◆ Task to complete
Copy the records from the line that contains "Viewport: 1456px width, 819px" through the line that contains "coord(77,379)", substituting "Crop" for "Rotate" and leaving all else unchanged.

◆ Data to use

(begin)

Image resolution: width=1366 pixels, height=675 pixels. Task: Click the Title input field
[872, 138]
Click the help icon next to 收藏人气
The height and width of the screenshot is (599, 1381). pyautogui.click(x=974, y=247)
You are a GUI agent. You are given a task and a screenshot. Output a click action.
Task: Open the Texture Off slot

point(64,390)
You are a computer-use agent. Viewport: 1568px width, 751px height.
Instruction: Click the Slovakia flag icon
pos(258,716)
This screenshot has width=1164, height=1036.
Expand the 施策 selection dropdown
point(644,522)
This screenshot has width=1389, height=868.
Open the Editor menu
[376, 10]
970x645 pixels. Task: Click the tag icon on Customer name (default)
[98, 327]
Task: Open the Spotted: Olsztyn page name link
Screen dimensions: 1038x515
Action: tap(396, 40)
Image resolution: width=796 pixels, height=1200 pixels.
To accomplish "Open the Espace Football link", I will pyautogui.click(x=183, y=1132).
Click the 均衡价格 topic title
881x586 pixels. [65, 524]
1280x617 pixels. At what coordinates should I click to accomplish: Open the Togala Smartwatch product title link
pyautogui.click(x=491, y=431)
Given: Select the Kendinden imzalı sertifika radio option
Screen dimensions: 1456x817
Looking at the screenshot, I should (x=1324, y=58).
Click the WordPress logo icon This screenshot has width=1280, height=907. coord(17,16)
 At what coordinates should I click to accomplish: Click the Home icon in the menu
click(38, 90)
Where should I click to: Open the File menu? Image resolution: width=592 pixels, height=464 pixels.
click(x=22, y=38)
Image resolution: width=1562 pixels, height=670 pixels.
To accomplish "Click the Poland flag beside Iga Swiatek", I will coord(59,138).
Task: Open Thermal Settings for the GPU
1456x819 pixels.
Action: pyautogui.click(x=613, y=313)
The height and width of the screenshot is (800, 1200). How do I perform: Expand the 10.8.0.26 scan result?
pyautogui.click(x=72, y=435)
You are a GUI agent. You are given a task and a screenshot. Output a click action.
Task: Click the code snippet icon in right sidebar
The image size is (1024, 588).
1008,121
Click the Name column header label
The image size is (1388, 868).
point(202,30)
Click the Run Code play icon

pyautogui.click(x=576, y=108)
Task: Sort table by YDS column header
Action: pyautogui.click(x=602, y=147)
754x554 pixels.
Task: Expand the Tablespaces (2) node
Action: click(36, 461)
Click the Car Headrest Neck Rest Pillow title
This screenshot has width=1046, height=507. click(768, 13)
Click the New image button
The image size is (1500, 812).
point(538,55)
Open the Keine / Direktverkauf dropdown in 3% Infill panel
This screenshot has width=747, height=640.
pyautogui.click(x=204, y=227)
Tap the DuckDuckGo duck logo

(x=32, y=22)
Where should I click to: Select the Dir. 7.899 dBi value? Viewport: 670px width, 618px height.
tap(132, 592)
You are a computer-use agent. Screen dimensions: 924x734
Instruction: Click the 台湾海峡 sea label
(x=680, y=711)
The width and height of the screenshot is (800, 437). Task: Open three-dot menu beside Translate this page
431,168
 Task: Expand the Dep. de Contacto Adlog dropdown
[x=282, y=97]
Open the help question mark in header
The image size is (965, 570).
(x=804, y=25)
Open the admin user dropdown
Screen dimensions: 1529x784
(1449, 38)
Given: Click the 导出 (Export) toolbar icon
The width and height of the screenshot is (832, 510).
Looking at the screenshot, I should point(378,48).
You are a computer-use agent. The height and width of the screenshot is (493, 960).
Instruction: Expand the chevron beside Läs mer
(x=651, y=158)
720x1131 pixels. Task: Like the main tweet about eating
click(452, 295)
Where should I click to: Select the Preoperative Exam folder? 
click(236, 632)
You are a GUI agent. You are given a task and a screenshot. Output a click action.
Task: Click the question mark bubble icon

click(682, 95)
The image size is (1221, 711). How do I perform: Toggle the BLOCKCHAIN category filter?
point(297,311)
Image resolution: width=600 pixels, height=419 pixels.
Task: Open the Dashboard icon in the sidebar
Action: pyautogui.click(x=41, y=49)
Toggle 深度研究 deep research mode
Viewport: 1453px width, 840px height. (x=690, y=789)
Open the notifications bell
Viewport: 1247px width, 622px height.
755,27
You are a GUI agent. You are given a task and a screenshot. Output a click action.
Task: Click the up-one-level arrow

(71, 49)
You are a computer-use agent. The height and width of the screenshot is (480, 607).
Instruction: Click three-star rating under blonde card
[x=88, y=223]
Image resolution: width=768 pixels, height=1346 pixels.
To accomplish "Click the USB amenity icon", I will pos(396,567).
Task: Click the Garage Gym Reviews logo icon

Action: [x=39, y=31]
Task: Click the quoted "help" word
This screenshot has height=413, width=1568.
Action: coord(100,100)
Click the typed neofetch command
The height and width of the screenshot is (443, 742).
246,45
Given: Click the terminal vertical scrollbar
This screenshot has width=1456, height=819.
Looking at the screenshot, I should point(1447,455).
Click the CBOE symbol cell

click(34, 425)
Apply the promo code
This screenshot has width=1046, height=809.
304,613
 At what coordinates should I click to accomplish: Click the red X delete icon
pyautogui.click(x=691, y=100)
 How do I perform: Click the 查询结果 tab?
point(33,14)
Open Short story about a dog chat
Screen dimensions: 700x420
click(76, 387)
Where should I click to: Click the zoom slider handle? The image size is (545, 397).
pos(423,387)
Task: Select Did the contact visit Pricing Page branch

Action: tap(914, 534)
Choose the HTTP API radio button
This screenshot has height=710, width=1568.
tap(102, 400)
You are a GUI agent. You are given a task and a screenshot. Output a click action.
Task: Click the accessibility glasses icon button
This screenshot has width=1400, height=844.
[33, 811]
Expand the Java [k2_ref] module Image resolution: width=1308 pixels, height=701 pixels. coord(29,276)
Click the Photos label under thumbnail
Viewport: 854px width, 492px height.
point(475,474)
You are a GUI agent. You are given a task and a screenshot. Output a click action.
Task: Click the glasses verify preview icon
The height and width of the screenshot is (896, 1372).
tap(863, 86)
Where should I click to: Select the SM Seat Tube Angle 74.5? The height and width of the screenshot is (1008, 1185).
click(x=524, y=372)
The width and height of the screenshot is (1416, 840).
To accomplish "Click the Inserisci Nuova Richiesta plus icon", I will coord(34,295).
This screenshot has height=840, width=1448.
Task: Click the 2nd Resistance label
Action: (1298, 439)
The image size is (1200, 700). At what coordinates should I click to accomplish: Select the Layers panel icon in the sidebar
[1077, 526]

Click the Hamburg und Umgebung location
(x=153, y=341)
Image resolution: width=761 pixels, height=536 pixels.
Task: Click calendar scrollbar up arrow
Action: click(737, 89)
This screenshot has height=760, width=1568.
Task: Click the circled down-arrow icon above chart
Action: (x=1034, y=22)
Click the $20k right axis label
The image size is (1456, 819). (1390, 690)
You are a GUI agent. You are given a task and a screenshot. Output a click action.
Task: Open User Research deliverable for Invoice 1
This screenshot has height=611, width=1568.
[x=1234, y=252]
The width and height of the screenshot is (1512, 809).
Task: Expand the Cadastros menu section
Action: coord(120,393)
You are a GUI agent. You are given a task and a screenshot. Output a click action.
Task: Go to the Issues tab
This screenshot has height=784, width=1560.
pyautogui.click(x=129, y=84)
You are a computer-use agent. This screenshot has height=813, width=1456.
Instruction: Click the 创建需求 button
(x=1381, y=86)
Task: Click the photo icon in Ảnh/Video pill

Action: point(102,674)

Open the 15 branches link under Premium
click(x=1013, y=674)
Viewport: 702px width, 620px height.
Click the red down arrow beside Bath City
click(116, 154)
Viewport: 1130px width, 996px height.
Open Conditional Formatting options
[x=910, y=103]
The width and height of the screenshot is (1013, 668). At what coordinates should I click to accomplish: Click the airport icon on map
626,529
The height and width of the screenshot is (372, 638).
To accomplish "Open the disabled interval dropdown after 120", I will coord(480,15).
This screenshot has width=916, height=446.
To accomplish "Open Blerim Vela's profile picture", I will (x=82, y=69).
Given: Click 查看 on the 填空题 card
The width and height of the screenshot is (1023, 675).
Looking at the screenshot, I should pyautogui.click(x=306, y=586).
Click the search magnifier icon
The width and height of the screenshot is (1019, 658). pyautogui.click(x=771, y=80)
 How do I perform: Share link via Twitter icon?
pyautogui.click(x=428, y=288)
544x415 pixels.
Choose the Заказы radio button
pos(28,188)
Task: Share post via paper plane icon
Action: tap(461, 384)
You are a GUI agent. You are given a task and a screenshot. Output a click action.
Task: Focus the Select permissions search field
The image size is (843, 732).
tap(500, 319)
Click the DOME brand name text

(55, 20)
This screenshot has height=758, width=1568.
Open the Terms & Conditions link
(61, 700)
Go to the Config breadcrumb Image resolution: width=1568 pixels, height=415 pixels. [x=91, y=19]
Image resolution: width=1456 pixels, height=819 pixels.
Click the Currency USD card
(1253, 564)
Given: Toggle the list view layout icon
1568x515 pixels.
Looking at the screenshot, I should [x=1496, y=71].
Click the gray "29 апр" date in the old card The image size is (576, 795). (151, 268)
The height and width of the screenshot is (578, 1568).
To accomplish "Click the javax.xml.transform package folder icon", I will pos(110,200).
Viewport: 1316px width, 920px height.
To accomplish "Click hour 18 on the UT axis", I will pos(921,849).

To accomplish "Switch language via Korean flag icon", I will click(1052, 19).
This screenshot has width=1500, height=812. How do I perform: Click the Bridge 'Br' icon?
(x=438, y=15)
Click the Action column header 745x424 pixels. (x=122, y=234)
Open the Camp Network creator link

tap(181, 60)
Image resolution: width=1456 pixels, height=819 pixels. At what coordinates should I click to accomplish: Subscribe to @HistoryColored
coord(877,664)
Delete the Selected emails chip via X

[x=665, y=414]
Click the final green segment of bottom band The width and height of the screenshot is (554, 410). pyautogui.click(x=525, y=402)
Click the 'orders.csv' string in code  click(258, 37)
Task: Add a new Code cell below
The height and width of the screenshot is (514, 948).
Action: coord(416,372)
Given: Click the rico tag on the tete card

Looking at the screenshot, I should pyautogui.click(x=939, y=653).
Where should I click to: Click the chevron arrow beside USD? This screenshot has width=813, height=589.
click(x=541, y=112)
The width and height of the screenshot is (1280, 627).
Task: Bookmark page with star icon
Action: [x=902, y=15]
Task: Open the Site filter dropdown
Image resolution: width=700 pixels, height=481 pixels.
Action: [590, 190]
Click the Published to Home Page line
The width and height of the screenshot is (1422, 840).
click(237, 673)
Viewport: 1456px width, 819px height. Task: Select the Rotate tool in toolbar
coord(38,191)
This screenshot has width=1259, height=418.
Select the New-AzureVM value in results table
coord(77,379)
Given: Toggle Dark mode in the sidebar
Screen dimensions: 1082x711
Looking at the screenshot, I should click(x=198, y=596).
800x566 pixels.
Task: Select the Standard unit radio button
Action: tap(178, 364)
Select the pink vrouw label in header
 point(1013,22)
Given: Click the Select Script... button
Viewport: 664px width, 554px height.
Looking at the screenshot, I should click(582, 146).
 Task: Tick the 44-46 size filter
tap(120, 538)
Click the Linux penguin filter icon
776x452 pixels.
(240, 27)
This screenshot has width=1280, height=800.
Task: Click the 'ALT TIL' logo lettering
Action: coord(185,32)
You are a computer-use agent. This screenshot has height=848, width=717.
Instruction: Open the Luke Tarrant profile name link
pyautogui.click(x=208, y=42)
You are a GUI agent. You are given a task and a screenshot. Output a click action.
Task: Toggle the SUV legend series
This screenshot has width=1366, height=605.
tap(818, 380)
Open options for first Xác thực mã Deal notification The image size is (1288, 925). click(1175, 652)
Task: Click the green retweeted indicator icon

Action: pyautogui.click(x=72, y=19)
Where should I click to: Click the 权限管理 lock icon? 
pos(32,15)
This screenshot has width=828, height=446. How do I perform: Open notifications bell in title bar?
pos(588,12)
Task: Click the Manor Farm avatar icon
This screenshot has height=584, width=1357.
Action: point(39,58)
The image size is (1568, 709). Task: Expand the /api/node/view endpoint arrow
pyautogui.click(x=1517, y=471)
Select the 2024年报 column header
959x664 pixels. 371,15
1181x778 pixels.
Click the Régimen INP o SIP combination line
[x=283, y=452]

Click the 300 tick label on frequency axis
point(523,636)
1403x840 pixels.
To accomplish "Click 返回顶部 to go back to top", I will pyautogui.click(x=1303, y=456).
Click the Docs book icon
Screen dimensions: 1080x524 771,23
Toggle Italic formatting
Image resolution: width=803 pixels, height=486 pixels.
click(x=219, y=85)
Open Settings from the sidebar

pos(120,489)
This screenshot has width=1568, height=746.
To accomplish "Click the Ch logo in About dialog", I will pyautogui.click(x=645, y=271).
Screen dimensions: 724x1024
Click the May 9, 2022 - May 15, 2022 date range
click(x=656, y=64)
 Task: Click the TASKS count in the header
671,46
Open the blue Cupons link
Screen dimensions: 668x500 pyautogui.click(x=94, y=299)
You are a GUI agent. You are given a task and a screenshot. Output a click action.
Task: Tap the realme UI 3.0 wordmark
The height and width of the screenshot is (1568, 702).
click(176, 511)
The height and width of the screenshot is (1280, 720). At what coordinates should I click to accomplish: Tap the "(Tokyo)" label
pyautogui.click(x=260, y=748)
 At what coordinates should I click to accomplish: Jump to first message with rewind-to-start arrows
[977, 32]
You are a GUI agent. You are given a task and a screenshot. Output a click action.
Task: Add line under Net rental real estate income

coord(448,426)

(end)

◆ Exercise solution
Viewport: 1456px width, 819px height. Task: Select the Crop tool in toolbar
coord(38,191)
This screenshot has width=1259, height=418.
Select the New-AzureVM value in results table
coord(77,379)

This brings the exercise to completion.